What is unoccupied property insurance? – FAQs

Posted: 3rd Jun 2014

Here are some views relating to typical FAQs on the subject of unoccupied property insurance.

What cover is provided by unoccupied property insurance?

It is necessary to read a policy carefully in order to establish exactly what cover is provided, however, you may find that generically the cover relates to unoccupied properties.

In insurance, an unoccupied property is typically defined as one that has had nobody in residence for a period of 30 days or over.

At that point, any standard landlords insurance would become void (the same may apply to owner-occupier home buildings and contents insurance cover).

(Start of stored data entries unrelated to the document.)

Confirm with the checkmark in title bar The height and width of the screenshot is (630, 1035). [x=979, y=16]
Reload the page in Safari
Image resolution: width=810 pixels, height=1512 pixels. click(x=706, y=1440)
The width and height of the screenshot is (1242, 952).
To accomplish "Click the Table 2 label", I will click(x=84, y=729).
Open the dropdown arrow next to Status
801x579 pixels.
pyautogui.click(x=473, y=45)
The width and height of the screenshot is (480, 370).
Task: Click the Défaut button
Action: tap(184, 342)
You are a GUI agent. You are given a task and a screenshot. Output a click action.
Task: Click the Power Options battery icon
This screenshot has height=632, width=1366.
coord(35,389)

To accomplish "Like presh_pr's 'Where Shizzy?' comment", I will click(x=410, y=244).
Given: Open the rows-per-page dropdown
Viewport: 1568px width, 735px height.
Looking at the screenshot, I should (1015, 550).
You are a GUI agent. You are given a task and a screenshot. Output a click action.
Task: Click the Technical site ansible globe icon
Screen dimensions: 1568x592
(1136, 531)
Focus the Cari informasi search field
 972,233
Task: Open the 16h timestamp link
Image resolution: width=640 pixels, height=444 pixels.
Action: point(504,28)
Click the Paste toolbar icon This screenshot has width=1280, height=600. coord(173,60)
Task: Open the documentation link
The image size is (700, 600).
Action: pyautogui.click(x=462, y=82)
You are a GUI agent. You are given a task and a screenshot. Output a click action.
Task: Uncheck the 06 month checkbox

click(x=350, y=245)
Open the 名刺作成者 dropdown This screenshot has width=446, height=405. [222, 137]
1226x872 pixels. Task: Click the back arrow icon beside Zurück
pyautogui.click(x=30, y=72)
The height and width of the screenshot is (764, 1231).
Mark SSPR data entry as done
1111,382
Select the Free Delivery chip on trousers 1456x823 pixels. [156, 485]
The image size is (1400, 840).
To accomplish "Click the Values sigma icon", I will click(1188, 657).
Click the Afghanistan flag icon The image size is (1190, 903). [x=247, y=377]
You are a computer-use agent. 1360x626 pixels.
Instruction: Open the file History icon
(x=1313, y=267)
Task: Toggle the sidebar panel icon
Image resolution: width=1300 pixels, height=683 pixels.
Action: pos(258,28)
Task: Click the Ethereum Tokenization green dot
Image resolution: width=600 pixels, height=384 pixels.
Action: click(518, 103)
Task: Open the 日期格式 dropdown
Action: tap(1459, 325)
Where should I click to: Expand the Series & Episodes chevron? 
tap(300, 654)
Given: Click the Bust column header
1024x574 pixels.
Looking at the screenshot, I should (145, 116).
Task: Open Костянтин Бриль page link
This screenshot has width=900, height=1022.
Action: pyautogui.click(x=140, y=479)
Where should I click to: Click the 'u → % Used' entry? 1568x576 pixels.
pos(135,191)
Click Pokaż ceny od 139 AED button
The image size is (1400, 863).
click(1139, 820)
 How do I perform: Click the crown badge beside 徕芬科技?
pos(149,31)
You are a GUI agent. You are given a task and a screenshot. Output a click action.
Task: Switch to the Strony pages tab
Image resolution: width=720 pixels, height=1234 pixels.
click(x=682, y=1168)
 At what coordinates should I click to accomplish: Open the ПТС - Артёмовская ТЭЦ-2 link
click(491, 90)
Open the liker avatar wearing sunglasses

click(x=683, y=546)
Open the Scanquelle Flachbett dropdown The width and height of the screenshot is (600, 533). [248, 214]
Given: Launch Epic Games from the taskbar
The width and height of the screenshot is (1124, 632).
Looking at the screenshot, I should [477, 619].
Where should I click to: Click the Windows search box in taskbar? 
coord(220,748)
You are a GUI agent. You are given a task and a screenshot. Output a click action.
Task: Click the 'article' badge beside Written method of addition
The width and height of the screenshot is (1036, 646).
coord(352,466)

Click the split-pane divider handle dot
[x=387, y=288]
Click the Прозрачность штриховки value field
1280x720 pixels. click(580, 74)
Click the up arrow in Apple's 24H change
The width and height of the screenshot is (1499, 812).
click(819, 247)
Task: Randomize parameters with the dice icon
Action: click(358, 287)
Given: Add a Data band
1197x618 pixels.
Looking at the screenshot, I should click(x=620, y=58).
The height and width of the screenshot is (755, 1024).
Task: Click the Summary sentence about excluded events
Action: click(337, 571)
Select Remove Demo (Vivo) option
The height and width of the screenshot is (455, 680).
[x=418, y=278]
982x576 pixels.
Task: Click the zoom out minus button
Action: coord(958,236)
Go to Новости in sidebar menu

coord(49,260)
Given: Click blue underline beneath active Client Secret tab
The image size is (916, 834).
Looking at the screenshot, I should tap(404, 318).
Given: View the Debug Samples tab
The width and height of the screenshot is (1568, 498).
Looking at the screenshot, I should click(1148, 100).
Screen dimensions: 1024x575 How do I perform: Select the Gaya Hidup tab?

Vacant property insurance is typically required for properties that meet the criteria for definition as being unoccupied.

Why is that necessary?

The risks surrounding an unoccupied property may be significantly different to those of other properties.

As you may imagine, burglars and vandals may find such property more attractive and there is also a greater risk of unnoticed problems (e.g. leaky pipes) suddenly turning into disasters.

What if the cause was beyond anyone’s control?

It isn’t possible to give a definitive answer, as that may depend upon your specific landlords insurance policy, however, typically the cause won’t be a factor.

If, for example, you were let down at the last minute by tenants that failed to arrive as planned, once your property went over the 30 days, it would still typically be classed as unoccupied.

Note that insurance providers typically have ways of establishing whether or not a property was occupied at the time an incident arose that subsequently resulted in a claim.

Is unoccupied property insurance all that is required?

That depends, once again, on the terms and conditions of your vacant property insurance.

Some policies of that type may require you to make periodic inspections of the property while it is unoccupied and to keep external areas in very good condition (as a way of making it hard to ascertain if the property is unoccupied – thereby deterring thieves etc).

What about if building work was underway?

Typically the same 30-day rule would apply.

Having people present in your property during the day is not the same thing as it being classed as being occupied.

What happens if I leave it furnished?

This would also make no difference to the requirement.

The definition relates specifically to occupancy and is nothing to do with whether or not your property is empty or otherwise (in the sense of furnishings, fixtures and fittings).

What about if someone sleeps there for one night before the 30 days expires?

This is a point of fine detail that can really only be answered by looking at the specifics of a policy and perhaps getting a comment from the insurance provider.

As a general rule, it may be advisable to play safe and take unoccupied property insurance if you believe your property is likely to be pushing the 30-day boundaries.